My opinion: Of all of these, I'm most worried about the second and third problems. I definitely have a weak intuition that there are many important tasks that we care about that can't easily be decomposed, but I'm optimistic that we can find out with experiments. For the point about having to train a by-default unaligned neural net to imitate aligned agents, I'm somewhat optimistic about informed oversight with strong interpretability techniques, but I become a lot less optimistic if we think that won't be enough and need to use other techniques like verification, which seem unlikely to scale that far. In any case, I'd recommend reading this post for a good explanation of common critiques of IDA.

AI and Compute (Dario Amodei et al): Since 2012, when the deep learning revolution began with AlexNet, the amount of compute used in the largest-scale experiments has been doubling every 3.5 months. Initially, people started to use GPUs to scale up, but there wasn't a huge amount o f interest. In 2014-16, as interest in deep learning really began to take off, people started to use a lot of compute to get good results -- but parallelism stopped helping beyond a certain point (~100 GPUs) because the parameter updates from the data were becoming too stale. Since then, we've had algorithmic improvements that allow us to take advantage of more parallelism (huge batch sizes, architecture search, expert iteration), and this has let us scale up the amount of compute thrown at the problem.

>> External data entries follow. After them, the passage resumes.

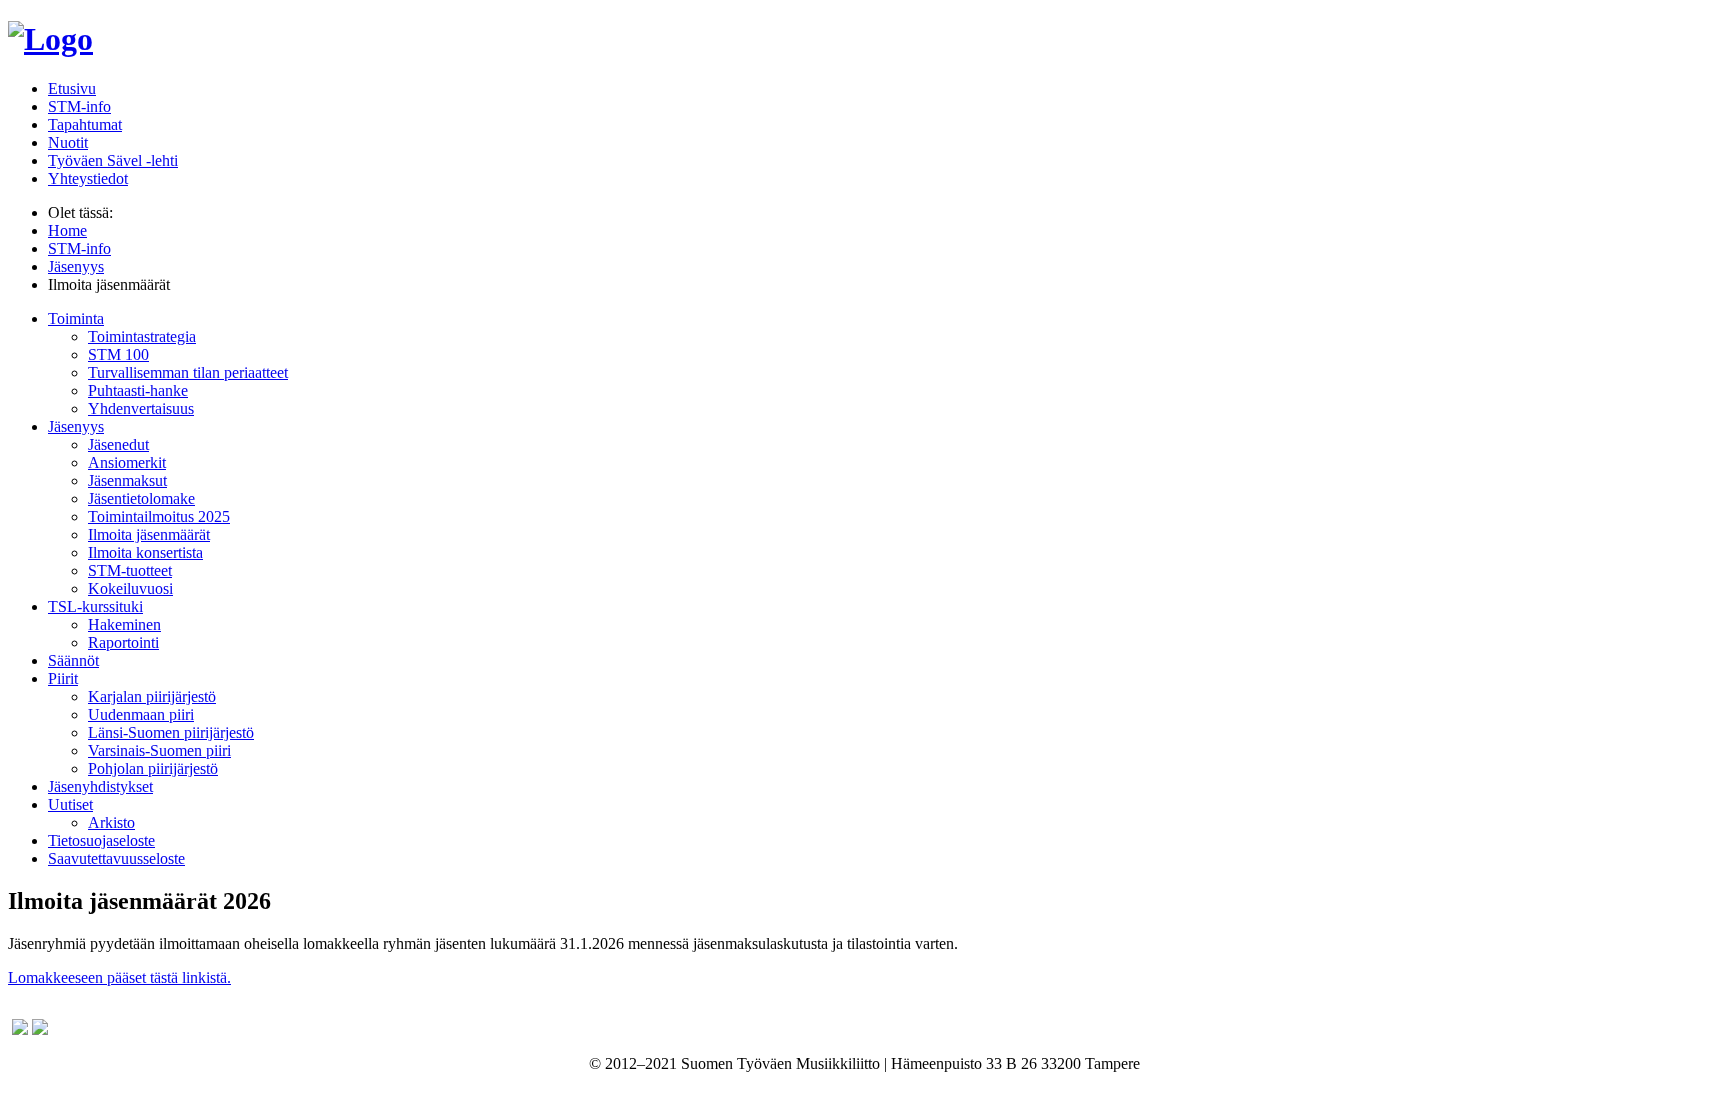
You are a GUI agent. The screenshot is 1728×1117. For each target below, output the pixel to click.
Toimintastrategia (142, 336)
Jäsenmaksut (127, 480)
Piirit (63, 678)
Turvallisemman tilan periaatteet (188, 372)
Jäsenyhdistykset (100, 786)
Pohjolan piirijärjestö (153, 768)
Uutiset (70, 804)
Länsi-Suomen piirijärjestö (171, 732)
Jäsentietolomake (141, 498)
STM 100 (118, 354)
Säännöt (73, 660)
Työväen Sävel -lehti (113, 160)
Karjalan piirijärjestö (152, 696)
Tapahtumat (85, 124)
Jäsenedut (118, 444)
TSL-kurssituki (95, 606)
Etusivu (72, 88)
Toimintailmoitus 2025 (159, 516)
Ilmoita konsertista (145, 552)
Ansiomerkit (127, 462)
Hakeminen (124, 624)
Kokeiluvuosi (130, 588)
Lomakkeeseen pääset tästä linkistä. (119, 977)
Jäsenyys (76, 426)
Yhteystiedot (88, 178)
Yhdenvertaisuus (141, 408)
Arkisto (111, 822)
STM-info (79, 106)
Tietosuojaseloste (101, 840)
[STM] (50, 39)
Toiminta (76, 318)
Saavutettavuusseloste (116, 858)
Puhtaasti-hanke (138, 390)
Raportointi (123, 642)
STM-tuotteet (130, 570)
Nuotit (68, 142)
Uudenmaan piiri (141, 714)
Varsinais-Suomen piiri (159, 750)
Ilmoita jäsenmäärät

My opinion: I did know that the amount of compute used was growing fast, but a 3.5 month doubling time for 6 years running is huge, and there's no reason to expect that it will stop now. It's also interesting to see what made it onto the graph -- there's image classification, machine translation, and neural architecture search (all of which have clear economic incentives), but some of the largest ones are by projects aiming to build AGI (AlphaGo Zero, AlphaZero, and Dota). Notably, deep reinforcement learning just barely makes it on the graph, with DQN two orders of magnitude lower than any other point on the graph. I'm really curious what deep RL could solve given AlphaGo levels of compute.

80K podcast with Allan Dafoe (Allan Dafoe and Rob Wiblin): A long interview with Allan Dafoe about the field of AI policy, strategy and governance. It discusses challenges for AI policy that haven't arisen before (primarily because AI is a dual use technology), the rhetoric around arms races, and autonomous weapons as a means to enable authoritarian regimes, to give a small sampling. One particularly interesting tidbit (to me) was that Putin has said that Russia will give away its AI capabilities to the world, because an arms race would be dangerous.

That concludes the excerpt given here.